Each time, you will want to be working with a copy of the list, but you loop through more than once, so be careful about that.

For the first word in the list, simply remove all the letters common to this word and the input phrase. Then delete this word, and add it onto an empty list (which will contain the anagram words). Obviously, if the remaining phrase is "" we are done and can iterate again.

Then, iterate over each word in the list, comparing lengths with what you have left. If the word is longer than what you have left, delete it.
Continuall iterate over the list until: a) you match all the letters, leaving "" in your phrase, or b) the remaining letter list doesn't change after iterating over each word. If we hit a, we have a new list of words that is an anagram. If we hit b, the current starting word sucks :)

Then, do the same thing for each starting word.

Okay, so maybe this isn't the most efficient algorithm :)

jemfinch
06-30-2002, 06:32 PM
Oh, duh.
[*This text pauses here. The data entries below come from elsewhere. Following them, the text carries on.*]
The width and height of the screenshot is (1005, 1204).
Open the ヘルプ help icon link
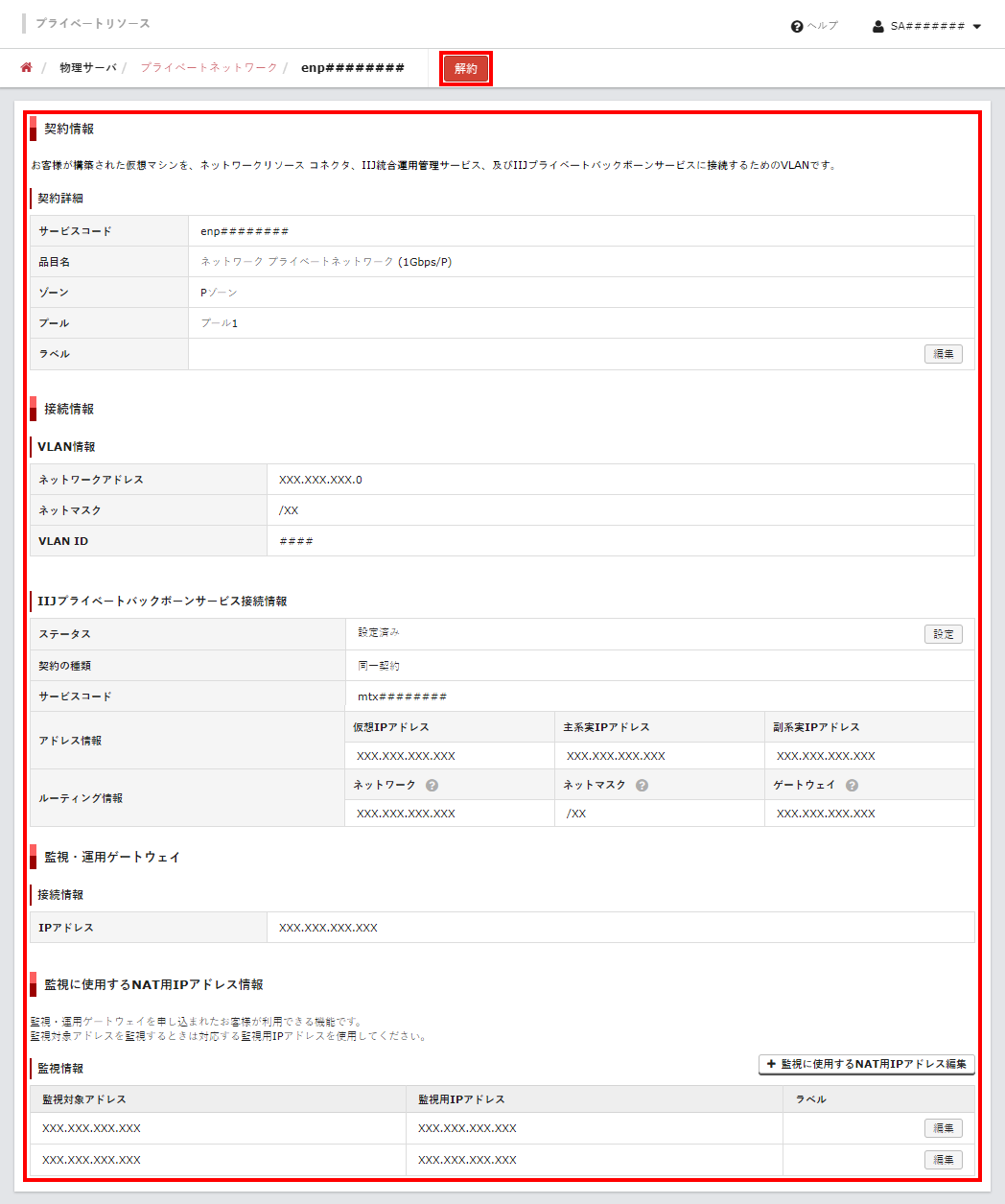(814, 26)
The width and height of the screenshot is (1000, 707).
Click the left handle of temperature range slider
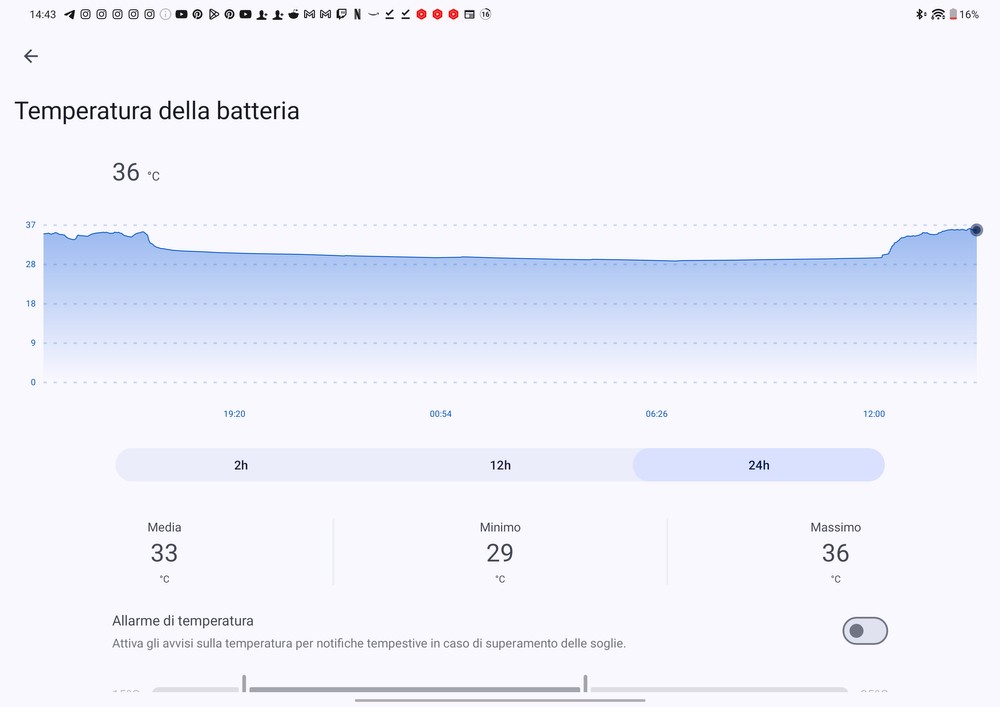pyautogui.click(x=244, y=683)
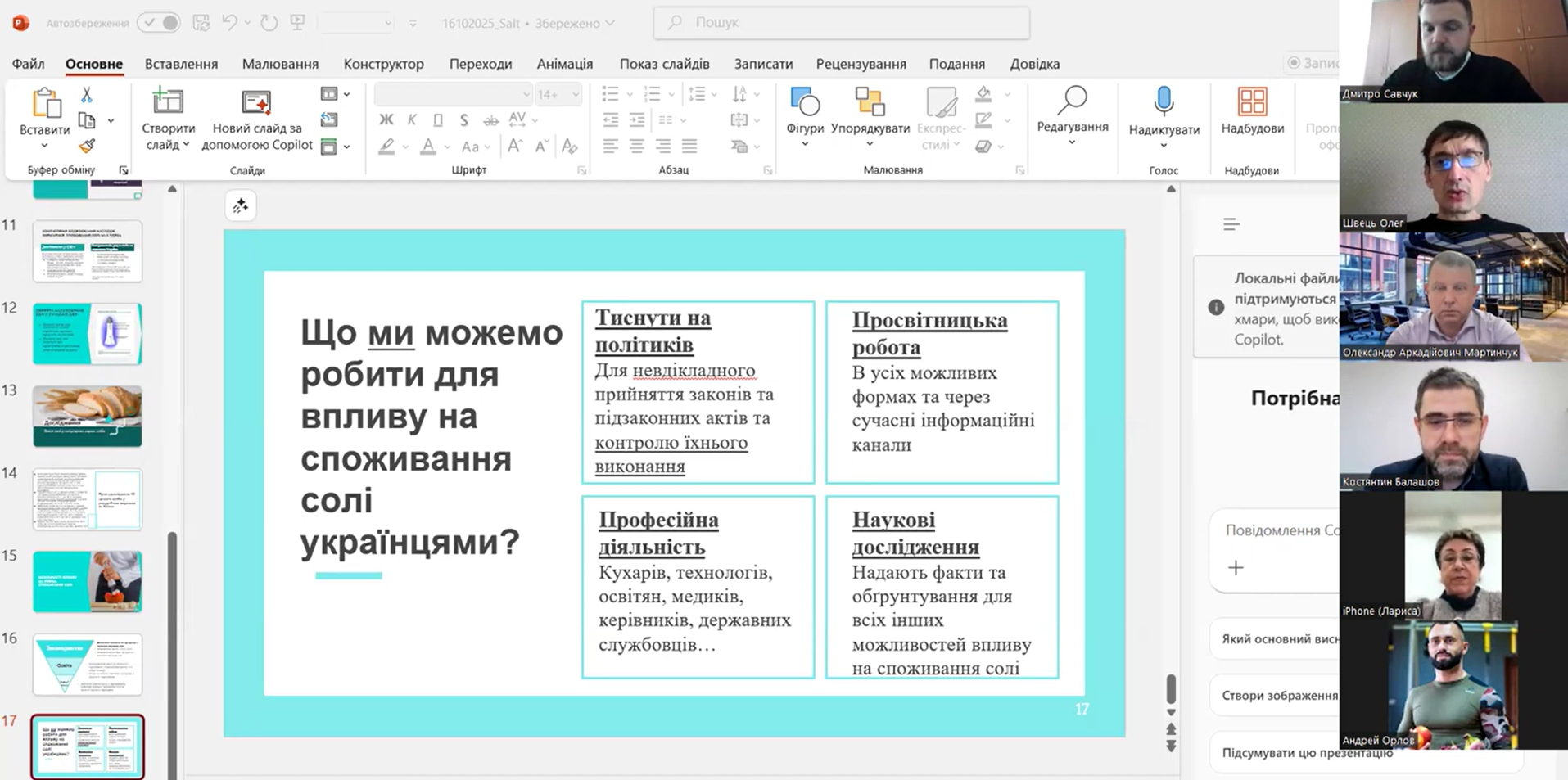
Task: Toggle italic К formatting
Action: 412,120
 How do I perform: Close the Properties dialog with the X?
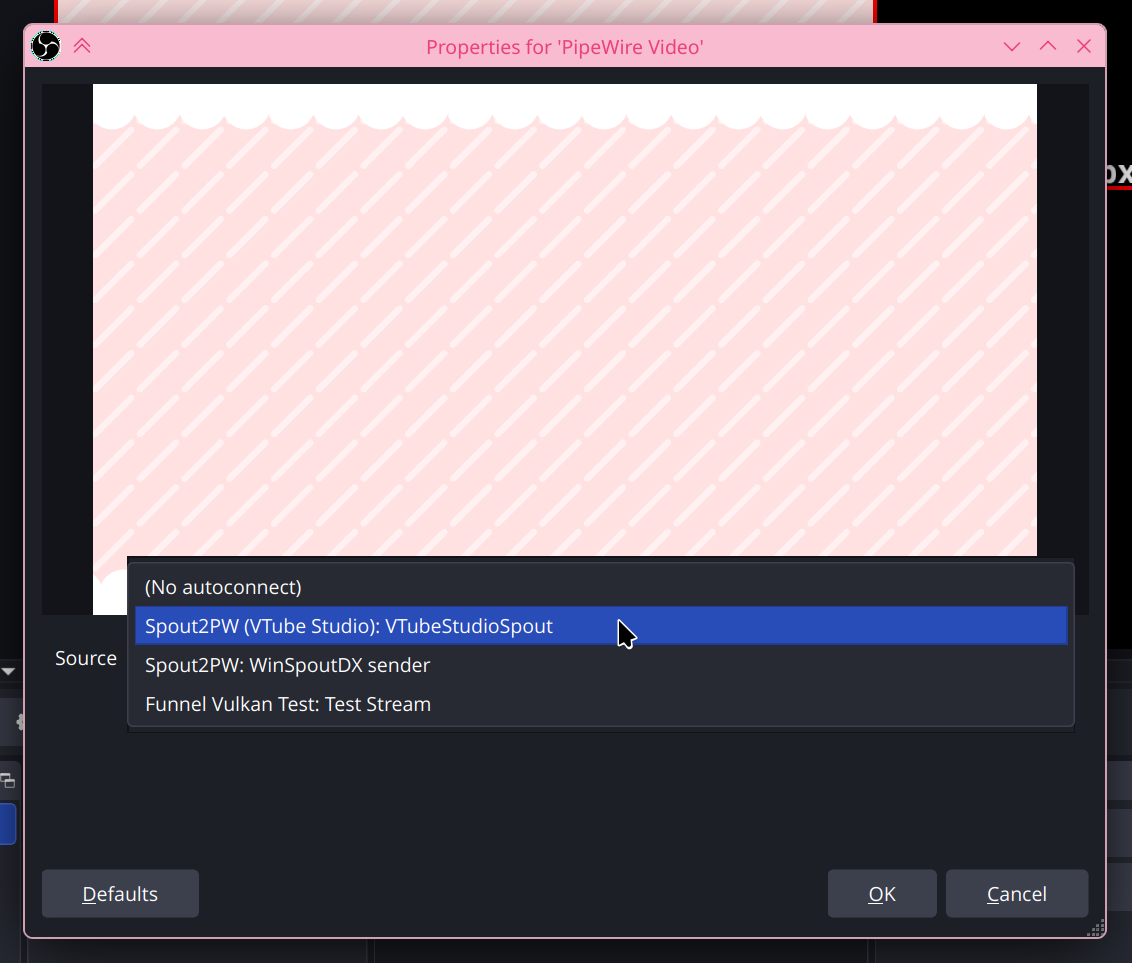pos(1083,47)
I can't believe I didn't remember this in the other thread.

Anyway, you take your dictionary of "real words" and and empty hash table of strings to string lists. Then you take each word in the dictionary, sort the characters, and add the word (unsorted) to the hashtable using the sorted word as the key.

Then you just iterate over the hashtable, printing all the lists of strings, each list on its own line. Every word on a line will be an anagram of the rest of the words on the line.

Or you can keep the hashtable around (perhaps serialized) to look up all the anagrams of a given word -- to do so, just sort the characters in the word and lookup that key in the hashtable.

This is straight from "Programming Pearls," by Jon Bentley. I knew it from a long time ago, but forgot to mention it in that thread.

Jeremy

Strike
07-04-2002, 03:01 AM
Ooooooh, very cool. Truly O(1) ;) I like it.

jemfinch
07-15-2002, 10:40 AM
Originally posted by Strike
Ooooooh, very cool. Truly O(1) ;) I like it.

It's still O(n) in the size of the dictionary, of course.

Jeremy

Strike
07-15-2002, 02:44 PM
Right, I meant assuming the same dictionary for all inputs.